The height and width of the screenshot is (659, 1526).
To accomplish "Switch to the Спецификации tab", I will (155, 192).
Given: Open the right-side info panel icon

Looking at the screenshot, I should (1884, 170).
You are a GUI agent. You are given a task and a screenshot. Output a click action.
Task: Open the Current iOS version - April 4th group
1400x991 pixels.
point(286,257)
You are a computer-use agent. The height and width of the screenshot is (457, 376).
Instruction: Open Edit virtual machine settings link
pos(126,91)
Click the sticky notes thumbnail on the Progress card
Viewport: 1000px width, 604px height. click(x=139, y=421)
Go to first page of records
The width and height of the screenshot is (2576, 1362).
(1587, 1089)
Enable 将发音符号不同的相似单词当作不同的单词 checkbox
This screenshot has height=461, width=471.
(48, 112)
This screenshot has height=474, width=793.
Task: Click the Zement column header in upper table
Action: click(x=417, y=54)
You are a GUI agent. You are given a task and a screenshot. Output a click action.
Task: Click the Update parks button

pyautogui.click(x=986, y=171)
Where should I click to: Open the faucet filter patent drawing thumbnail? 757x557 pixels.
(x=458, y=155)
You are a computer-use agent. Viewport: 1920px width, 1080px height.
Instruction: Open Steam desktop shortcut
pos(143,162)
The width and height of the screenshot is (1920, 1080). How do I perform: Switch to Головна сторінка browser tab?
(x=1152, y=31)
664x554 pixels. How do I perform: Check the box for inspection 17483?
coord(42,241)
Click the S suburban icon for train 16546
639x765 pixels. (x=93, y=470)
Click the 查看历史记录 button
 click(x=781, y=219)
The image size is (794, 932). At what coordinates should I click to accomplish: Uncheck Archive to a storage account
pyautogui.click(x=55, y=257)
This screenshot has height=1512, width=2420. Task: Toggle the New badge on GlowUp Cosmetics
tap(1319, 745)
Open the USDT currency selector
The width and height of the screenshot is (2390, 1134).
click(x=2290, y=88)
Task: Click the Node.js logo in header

..........

Short exercise: Gather and copy out every line of the listing above that contains the string "agent". Case counts.

Answer in full:
You are a GUI agent. You are given a task and a screenshot. Output a click action.
You are a computer-use agent. The height and width of the screenshot is (457, 376).
You are a GUI agent. You are given a task and a screenshot. Output a click action.
You are a computer-use agent. Viewport: 1920px width, 1080px height.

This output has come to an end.